By: Kerry R. Peck, Esq., Managing Partner of Peck Ritchey, LLC

Contributing Author: Lori Probasco, Law Clerk

Have you ever thought about how your property will be passed onto your loved ones after you pass? When you are making these plans, you need to know that there are typically two instruments that are used to dictate how your property will be distributed: a will and a trust. When deciding whether to use a will, a trust, or both, there are many factors that should be taken into account.

What is a Will?

A will is a document that indicates to the probate court how you would like your estate handled after death. It allows you to name beneficiaries and direct what property is to be distributed to them. Through the will, you can also appoint a guardian to take care of minor children, nominate executors to carry out the wishes of the will, and give instructions as to memorial and funeral services. To create a will you must be of sound mind, meaning you must understand what property you have, the effect of the will, and who the beneficiaries of the will are. The will must be signed by you and two witnesses who are not beneficiaries of the will. After the death of the creator of the will, the document passes through probate. Probate is the legal process for managing the estates of those who are deceased or disabled. The nominated executor manages and distributes the assets, with or without the supervision of the court.

What is a Trust?

A living trust is a document that allows you to transfer possession of specified assets in the name of the trust. You can appoint yourself as the trustee, allowing you to continue to manage the assets while you are alive, or you can appoint an independent trustee if you would like your assets professionally managed. Independent trustees are typically banks or financial advisors. Co-trustees may also be appointed, and a successor trustee should be appointed to take over after you pass away or become incapacitated. Unlike a will, you cannot appoint guardians for children or leave instructions as to memorial and funeral services in a trust. To create a trust, you must be of sound mind. After death or incapacity the successor trustee is to manage and distribute the assets per the trust’s instructions. There a number of different types of trusts that can be tailored to your specific needs. For example, some may limit how and when distributions go to the beneficiary.

What are the Differences between Wills and Trusts?

One basic difference between wills and trusts is that a will is handled by the probate court and goes into effect only after death. The Court will ensure that the will is valid and that the property gets distributed the way the deceased intended. A trust, on the other hand, goes into effect as soon as it is created, and the property passes outside the probate court.

There are other important differences to take into consideration when deciding between a will, a trust, or both.   


Because a will passes through the probate courts, it becomes a part of the public record after the death of the creator. The court does not oversee the passing of a trust – therefore the assets, beneficiaries, and terms of the trust remain private. If privacy is something that is important to you, this may be something to take into consideration when deciding whether to put certain property in a trust, or to pass the property on through a will.

Time and Cost            

Another effect of a will passing through probate is that it can take a long time, and can be costly after death.
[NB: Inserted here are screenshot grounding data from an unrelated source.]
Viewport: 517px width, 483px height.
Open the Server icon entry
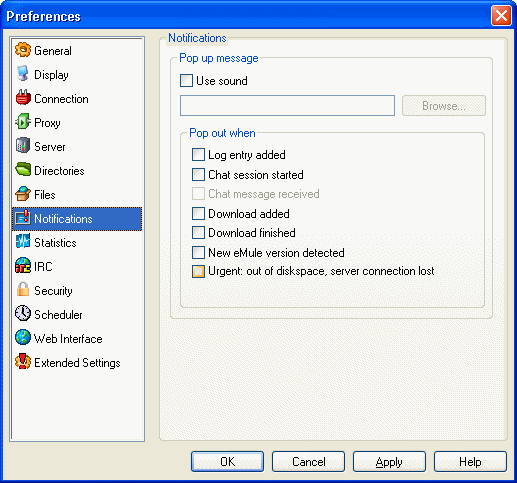click(23, 146)
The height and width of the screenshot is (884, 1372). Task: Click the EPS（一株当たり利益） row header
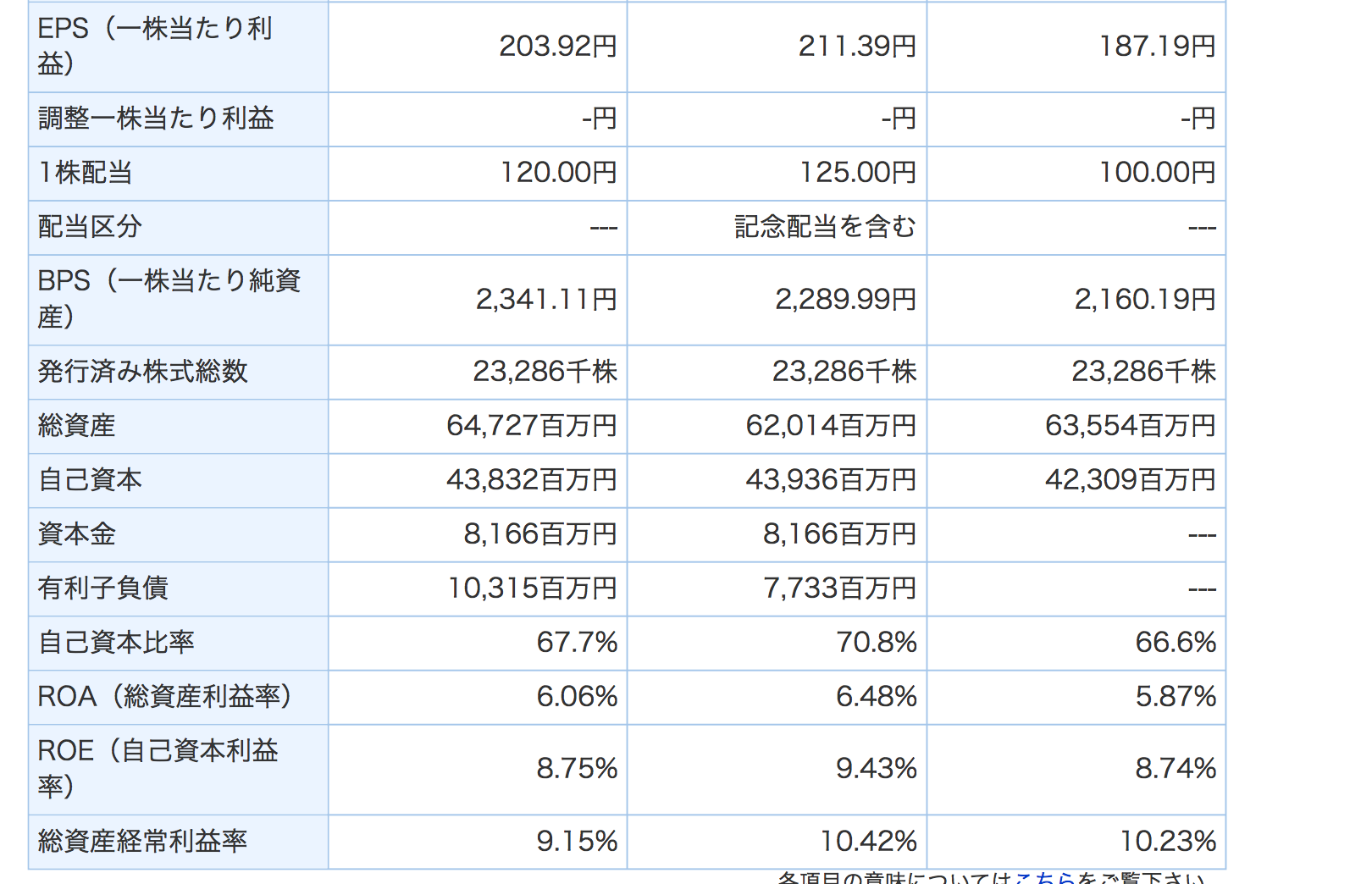click(154, 46)
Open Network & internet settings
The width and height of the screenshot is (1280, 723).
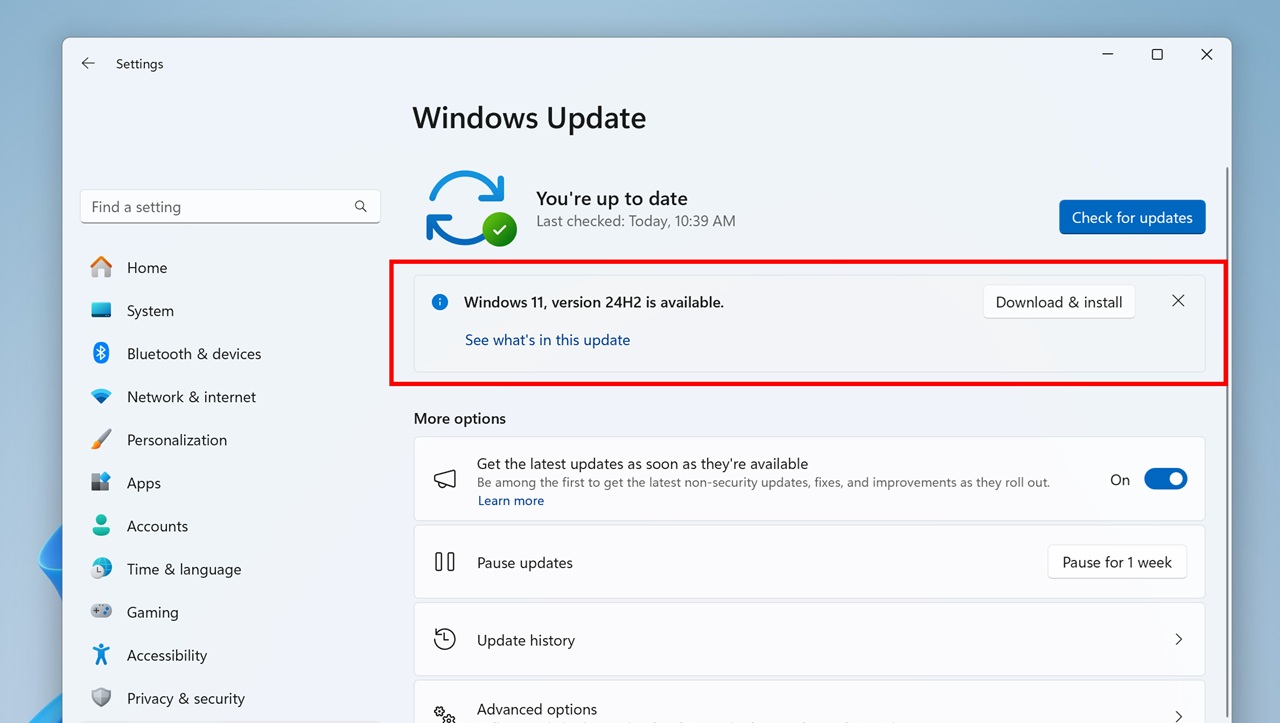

The probate process in Illinois takes at least 6 months, because the Illinois Probate Act requires courts to give potential creditors 6 months to file their claims against the estate. However, no transfer of property is needed to create a will, so the cost to create a will is likely to be less than the cost to create a trust.

In a trust, the specified assets must be transferred into the trust and specific instructions must be given to the current and/or future trustee, making a trust potentially more costly and complicated to create than a will. If you have an independent trustee managing your trust, you will have to pay fees. However, after the creator is deceased, the distribution of the trust will likely be much less complicated and occur much quicker. Trusts can be written such that beneficiaries of the trust start receiving assets immediately after your passing.


A will and a trust require different planning with regards to property as well. Property may be distributed through a will, but it covers only property that is solely in your name at the time of death. It does not cover property that is held in joint tenancy, which passes directly to the joint tenant.

If the value of your estate is under the “small estates” limit in Illinois, the will can pass under “summary probate,” which is a simplified probate procedure. Instead of appearing before a judge, the executor would only need to file a few forms. After the forms are processed, the assets can then be distributed. In Illinois, the summary probate procedure can be used for estates valued at less than $100,000.

A trust covers property that has been transferred to the trust. Therefore, if two spouses jointly own property, they can decide to transfer the property from their names over to the trust. The trust can then name beneficiaries and instruct the trustee as to how and when the property is to be distributed. Trusts tend to allow for more flexibility in what property can be distributed and how it is distributed.

 Making Amendments

A trust may be amended or revoked any time during the creator’s or creators’ lives, so long as they are deemed competent. After death of the creator, the terms of the trust become permanent. Unless the trust is written to require otherwise, a trust may be amended without the signature of a notary.

A will, however, must be amended through a Codicil, which requires the signature of two witnesses who are not beneficiaries of your will. You may also elect to revoke the current will and create a new one, especially if you have multiple amendments to one will. This lowers the risk of confusion.

Having Both a Will and A Trust

Another option is to have both trust and a will. For example, significant assets can be transferred into a trust, with the will covering everything else. If the value of the items left to the will is below $100,000, then it can go through the simplified summary probate process. A will can also be used with a trust in order to appoint guardians for children, or give instructions as to funeral or memorial arrangements.

When creating either a will or a trust, an attorney can guide you through the process and draft the necessary documents, ensuring that the documents are written clearly and unambiguously.  This will deter people from contesting the documents after your death, saving your loved ones from a lengthy, painful process.